A small individual came hammering down the slope, and skidded to a halt in front of him, babbling: “I’m sorry, that wasn’t meant for you, that was intended for my brother – oh! Oh, Mr de Vries! I’m so sorry! I didn’t mean. . .”

And Piet looked down into the face of the girl Hansie says will make a good rugby player, and said seriously, “Miss. . . Rose. No. Ruth. I remember you. You are the one who will be number eight for the local ladies’ team by the time you are twenty-one, and for the national ladies’ squad when you are twenty-five.”

She blushed with pleasure at being remembered and at the compliment, and Piet looked past her, and said, “What is that?”

And when she turned to look, he struck with the speed of the viper they call him, caught hold of her plait and stuffed a handful of snow down her neck, while we all looked on open-mouthed. We had been forgetting that Piet has nieces – he likes children, and they like him. She squealed and wriggled, and by the time she had shaken the snow away, Piet had made a snowball, which he held out to her solemnly. “Which one is your brother? Can you hit him from here? Excellent. You will be a competent cricketer in the summer, I think, if you could throw down the wicket from that distance. Now, since I got the snowball intended for your brother, it seems only reasonable that he should have one from me.”

And with that, Piet was off into the thick of the fight, with Hansie half a beat behind him, and Phil and me left goggling at each other.

“What was that about?”

“I think they’ve got snow-madness. Hansie's been dying to go out and play since the snow started, but I would never have expected it of Piet. I don’t know what’s got into them.”

“Oh Tim, don’t be such a spoilsport!”

And Phil heaved me off the ground, and carried me over his shoulder up to the battle ground, where he wilfully encouraged a selection of children to gang up on me and fill my eyes and mouth with snow. Half an hour later there were lines drawn and battle strategies being planned, and Ruth captaining an army including Piet and Hansie against her brother David’s side backed up by me and Phil, and with three additional daddies and a ferociously accurate mum who had come out to see who was playing with their children and who stayed to join in.

At one point I saw Hansie fall back and reach for his mobile, and ten minutes later Fran appeared, armed with cameras. She stayed half an hour, and I saw her taking names and speaking to parents, and. . .well, you’ll have seen the pictures. They were on the front pages of all the newspapers the next day: rugby international Phil Cartwright playing in the snow with local children. Good publicity for Phil, good publicity for Phil’s club, good publicity for Hansie's club, and from what Fran said, very good money for her.

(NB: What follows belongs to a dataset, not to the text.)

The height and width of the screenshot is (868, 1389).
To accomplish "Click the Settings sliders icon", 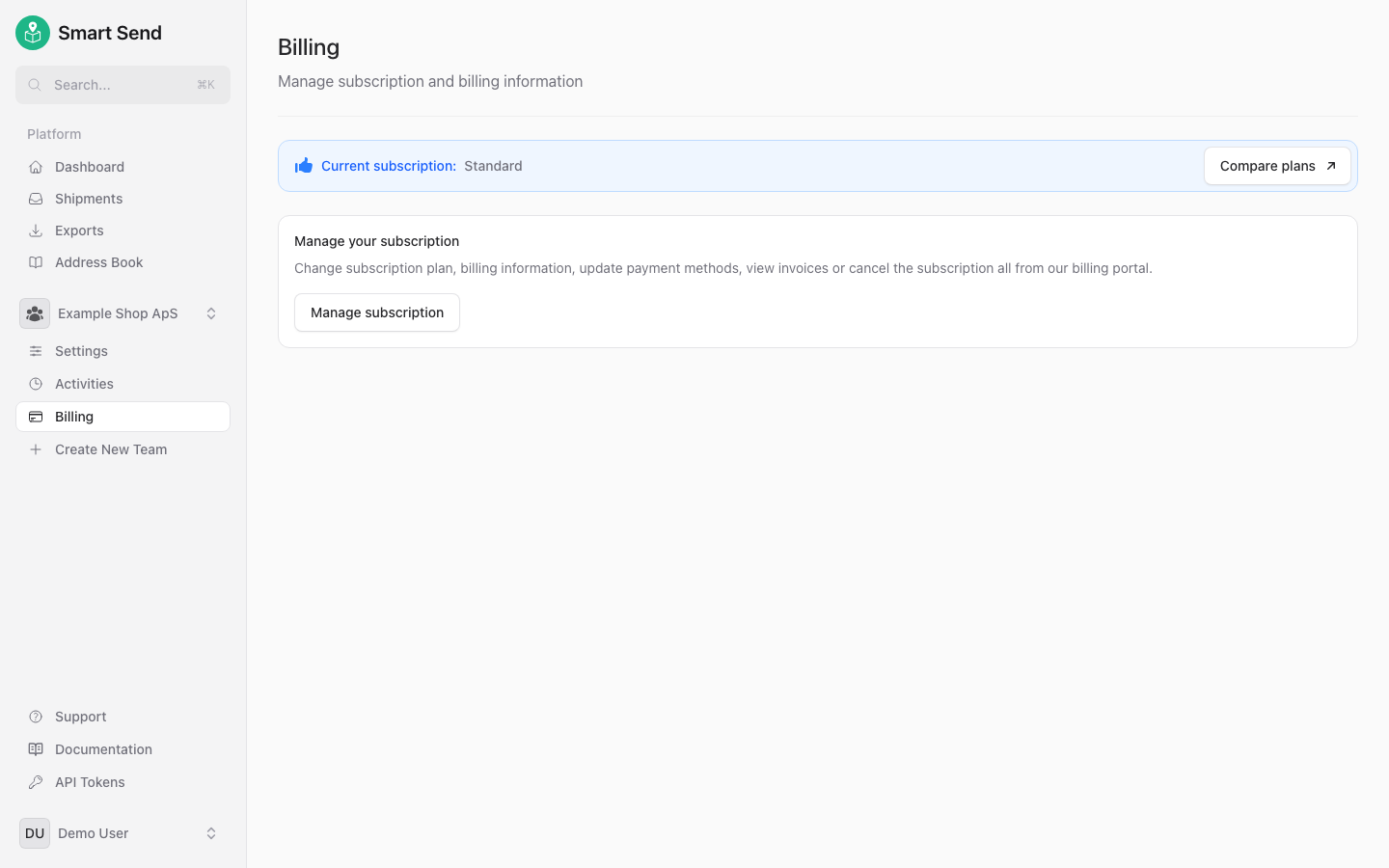I will [35, 350].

Probably just as well, though, that there were no pictures taken an hour or so later, when we ended up at Piet’s. We were all soaked and chilled: well, I had put a double handful of snow down the back of Piet’s trousers, and retribution had been severe and immediate; Phil had caught Hansie off guard and rolled him over the touch line before grinding his face in a snowdrift. Piet chased us all upstairs for hot showers – and Phil made it plain that he shared my enthusiasm for a wet and naked Hansie, and I shared Piet’s enthusiasm for a wet and naked Phil. . . and so on.

But another time I must bring dry clothes of my own. I look really silly in Phil’s. Not that I was wearing them for long.